Start of Passage to read
Thursday, May 27, 2010

Amnesty calls on governments to be held accountable

Amnesty International has released the latest installment of their annual "The State of the World's Human Rights." This year Amnesty is calling on governments to held accountable for human rights abuses. Further, they say that governments must be held into account for not pulling their people out of poverty, not improving access to health care and education, and not meeting the Millennium Development Goals.

From Reuters Alert Net, writer Katie Nguyen recieved some quotes from Amnesty. Alert Net also has this companion piece that gathers some of the statistics in the report.

"Rights to food, education, health and housing are out of their reach, and they cannot claim them due to the non-existent, corrupt or discriminatory justice systems," Amnesty's interim secretary-general Claudio Cordone wrote in the report.
End of Passage to read
Start of Input data
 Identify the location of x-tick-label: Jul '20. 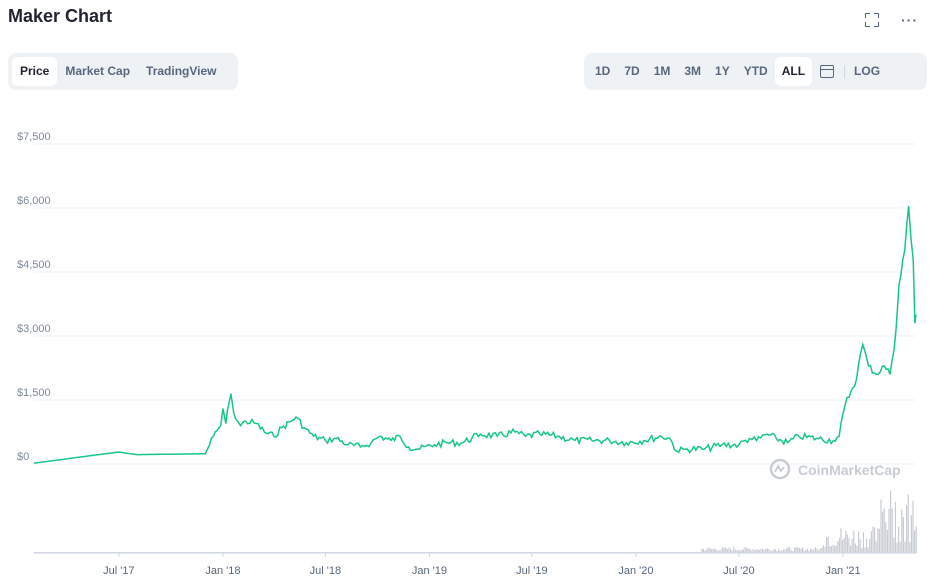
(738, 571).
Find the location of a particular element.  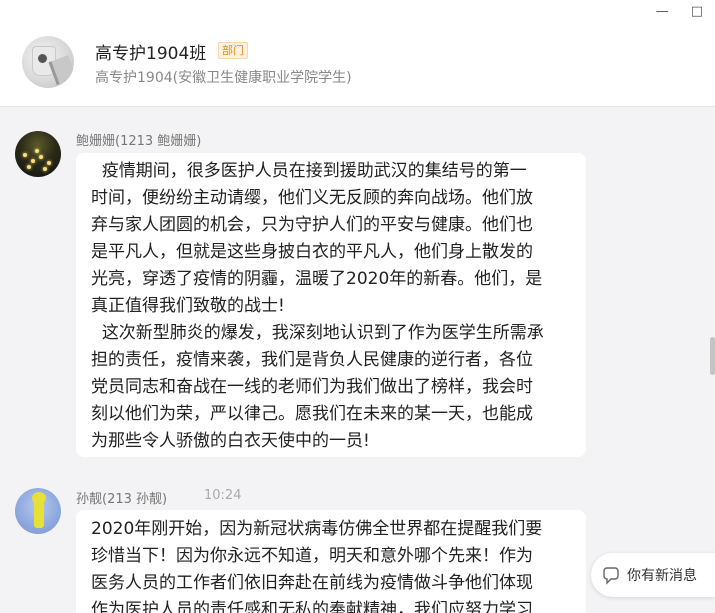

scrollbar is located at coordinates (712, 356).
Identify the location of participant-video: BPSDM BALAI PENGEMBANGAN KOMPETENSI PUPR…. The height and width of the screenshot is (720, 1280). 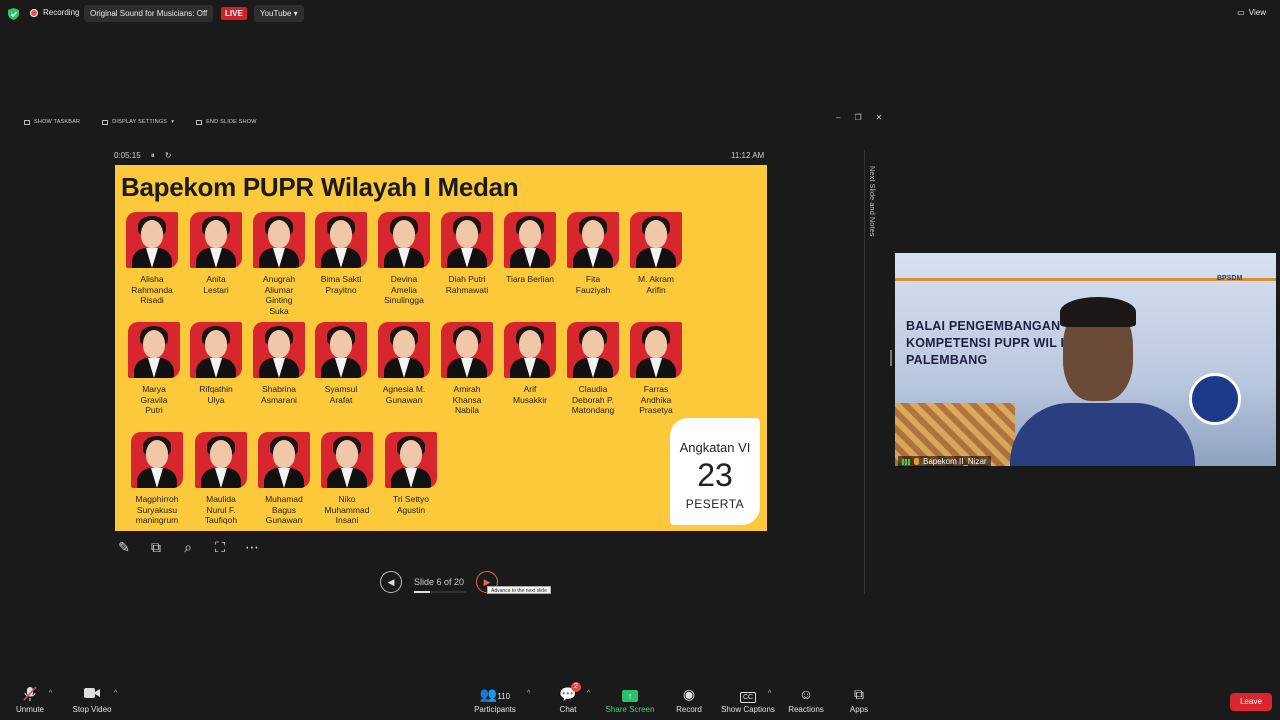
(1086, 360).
End of Input data
Start of Input data
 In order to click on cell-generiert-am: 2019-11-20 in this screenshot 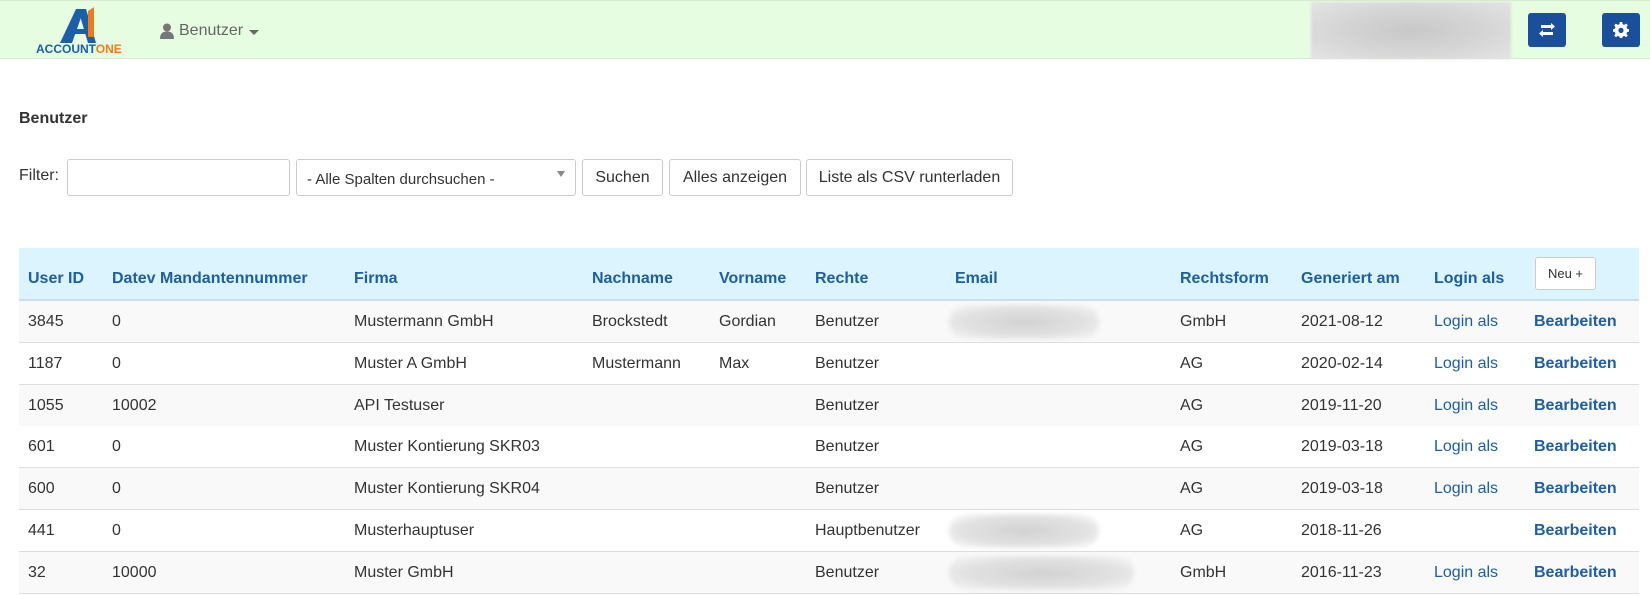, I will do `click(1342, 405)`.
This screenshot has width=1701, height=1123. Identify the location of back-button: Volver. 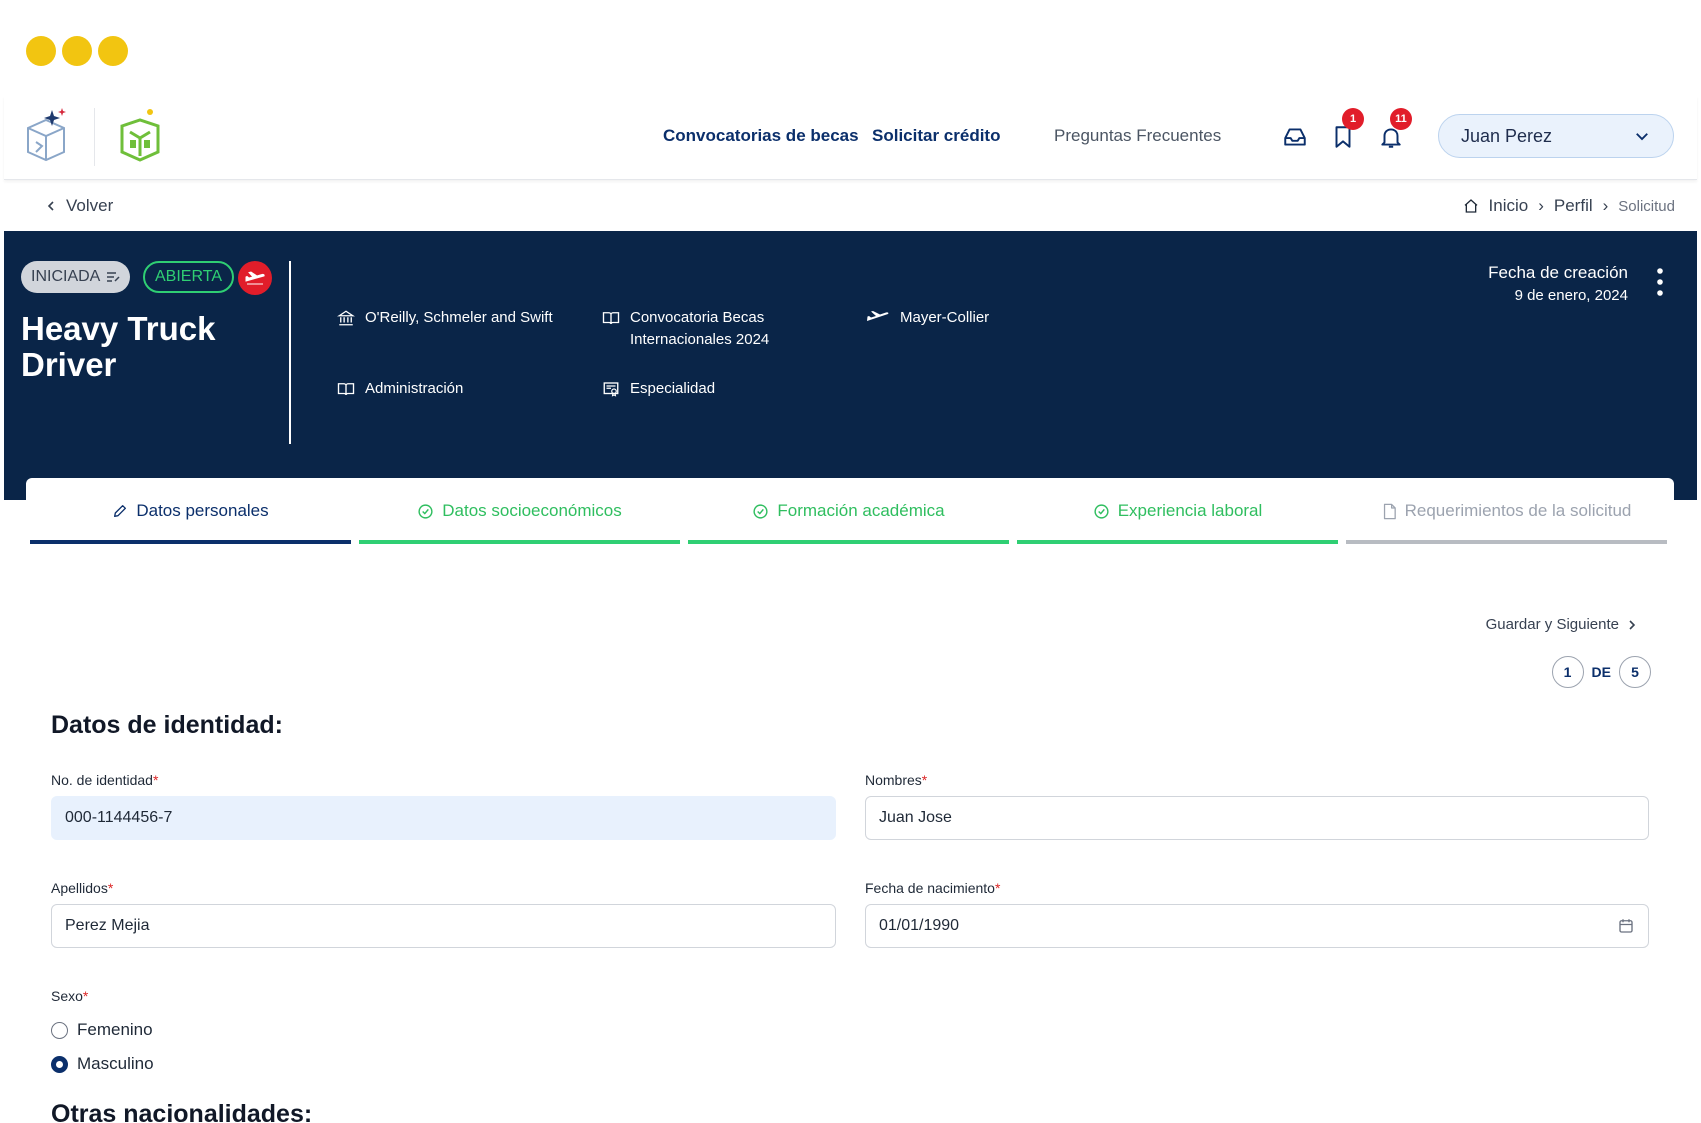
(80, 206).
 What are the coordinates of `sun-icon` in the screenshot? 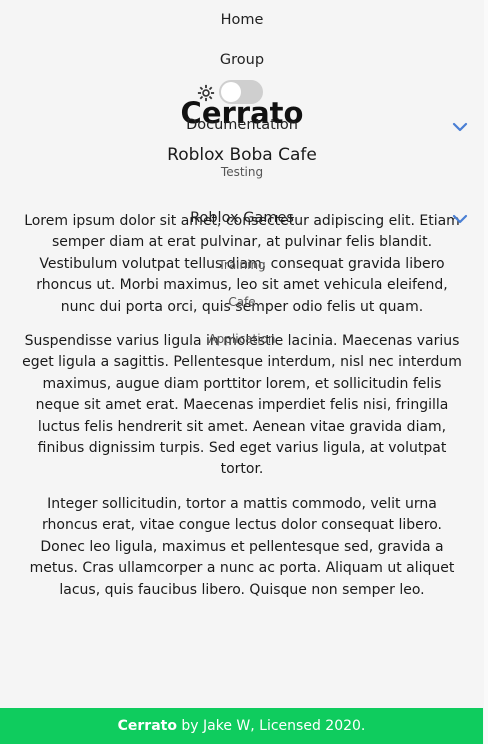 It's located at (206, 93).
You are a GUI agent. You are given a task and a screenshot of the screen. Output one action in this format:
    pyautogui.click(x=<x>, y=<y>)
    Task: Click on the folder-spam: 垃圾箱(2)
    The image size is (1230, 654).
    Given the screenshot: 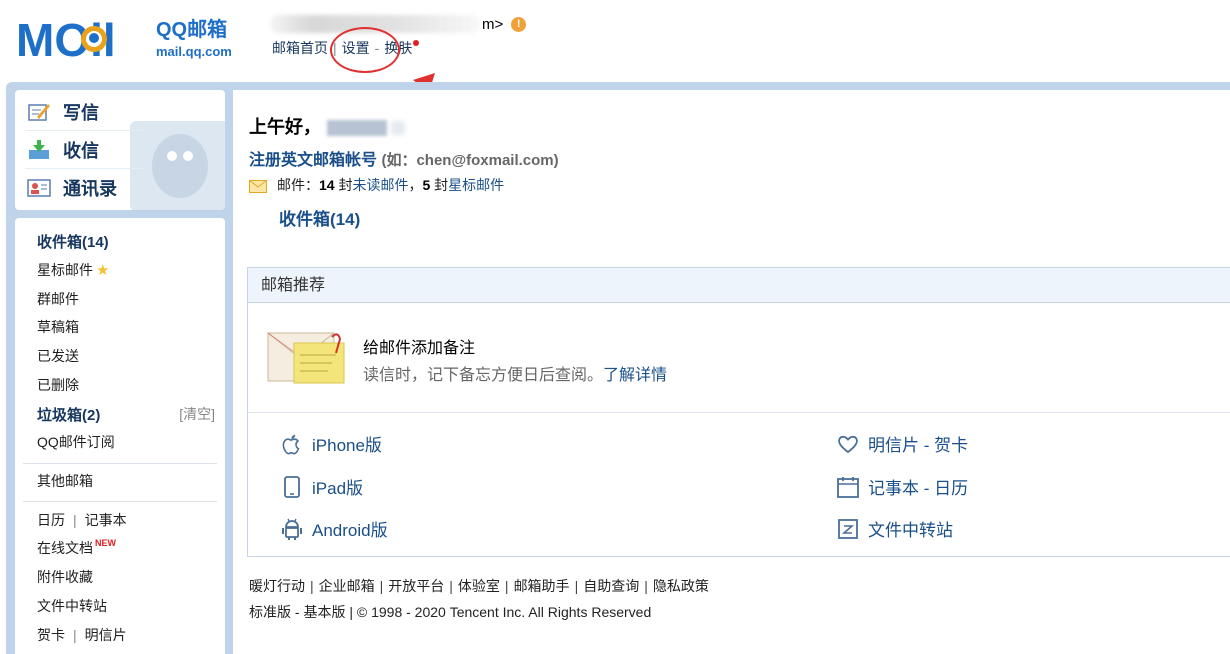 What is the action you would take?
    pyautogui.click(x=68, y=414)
End of Input data
Start of Input data
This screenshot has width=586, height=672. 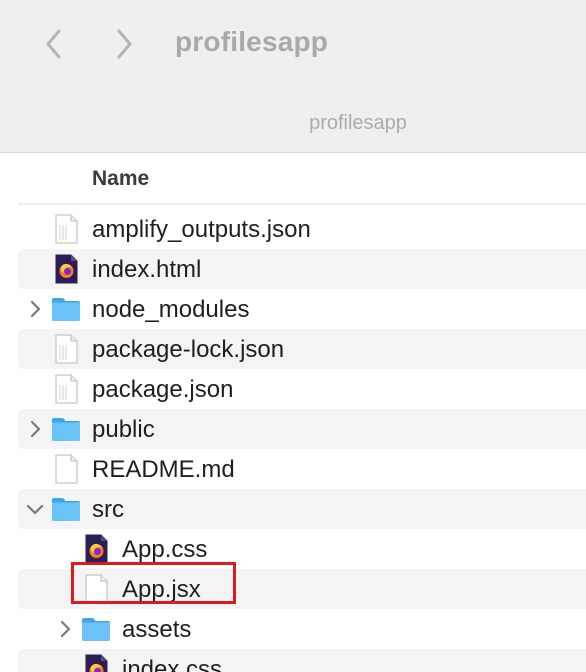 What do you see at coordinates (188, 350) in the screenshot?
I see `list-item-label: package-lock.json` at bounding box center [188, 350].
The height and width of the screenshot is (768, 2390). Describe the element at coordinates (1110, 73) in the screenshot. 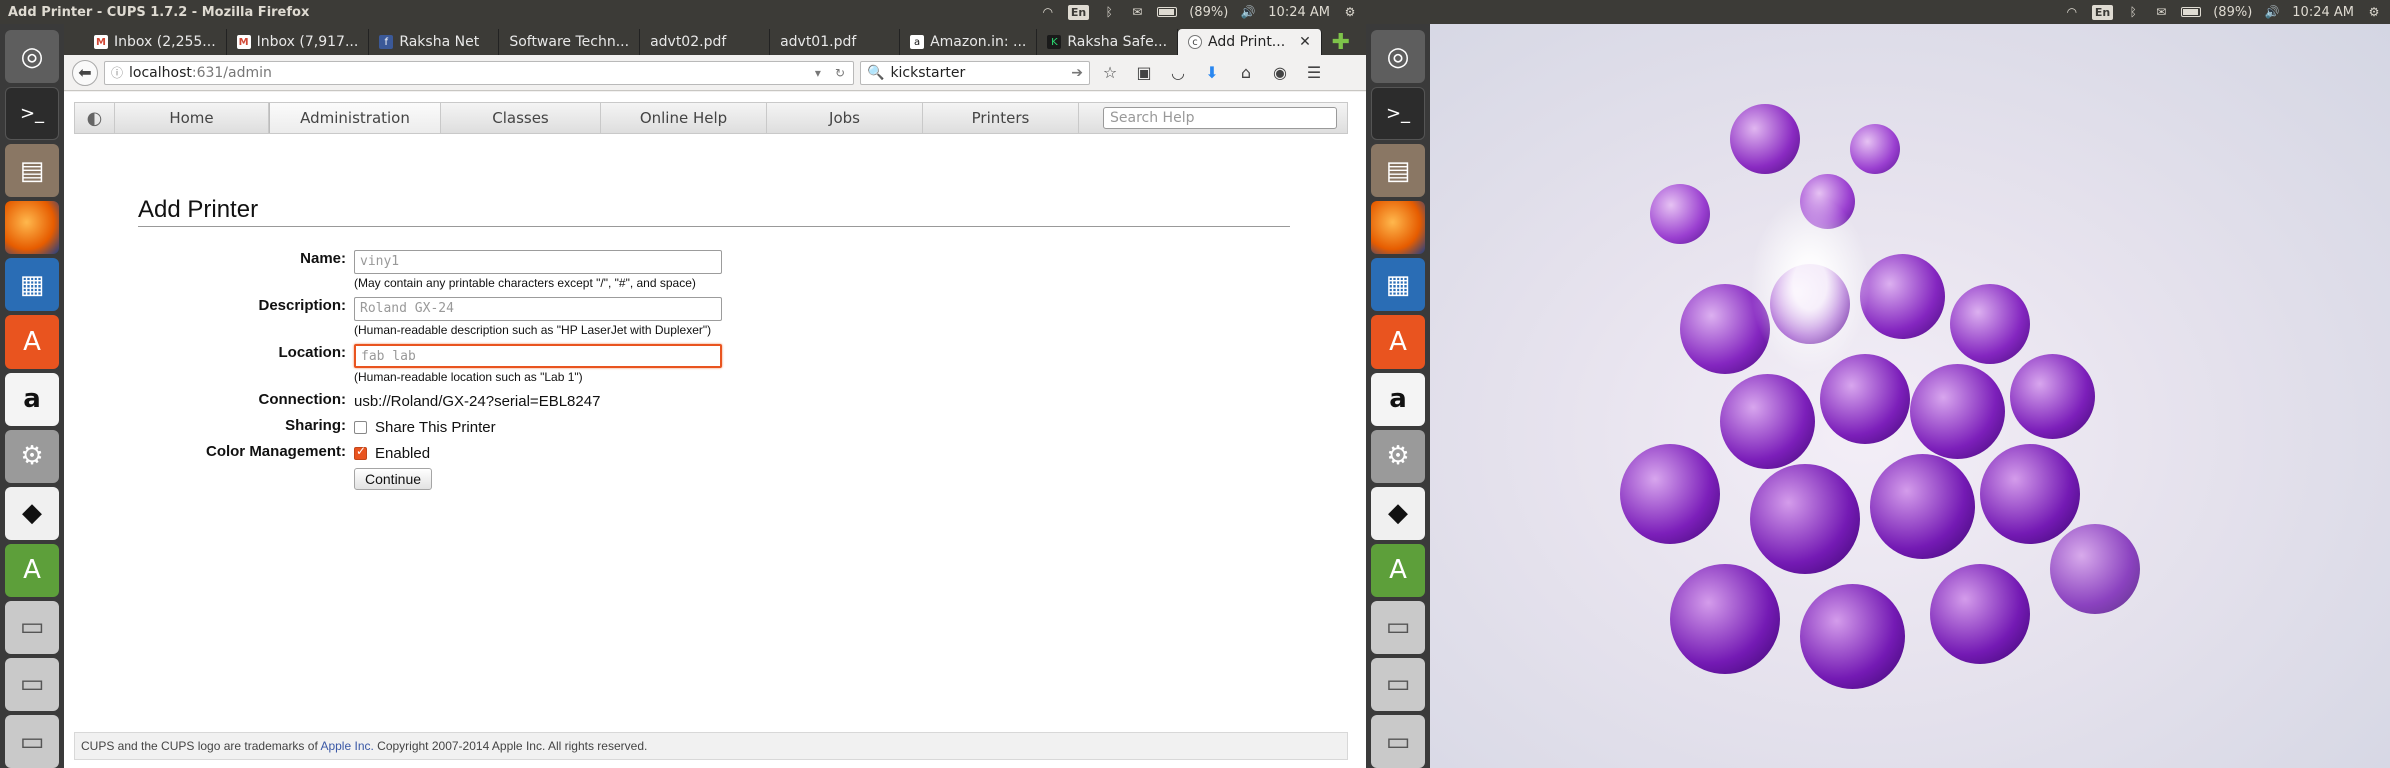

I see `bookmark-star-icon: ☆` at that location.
End of Input data
## Task list
a. In the post on Amnesty's report, rewrite the paragraph that begins "Amnesty International has released" as a short bulleted list that keeps its main facts.
b. Using the post on Amnesty's report, mark each statement yes or no and quote the words from the post that decide it:
(i) Claudio Cordone is Amnesty's interim secretary-general.
(ii) Katie Nguyen is a writer for Reuters Alert Net.
(iii) Amnesty publishes "The State of the World's Human Rights" once every five years.

## Results of the tasks
a.
- Amnesty International has released the latest installment of its annual report, "The State of the World's Human Rights."
- This year Amnesty is calling for governments to be held accountable for human rights abuses.
- It also says governments must answer for failing to pull their people out of poverty, improve access to health care and education, and meet the Millennium Development Goals.

b.
(i) Yes: "Amnesty's interim secretary-general Claudio Cordone"
(ii) Yes: "From Reuters Alert Net, writer Katie Nguyen"
(iii) No: "their annual "The State of the World's Human Rights.""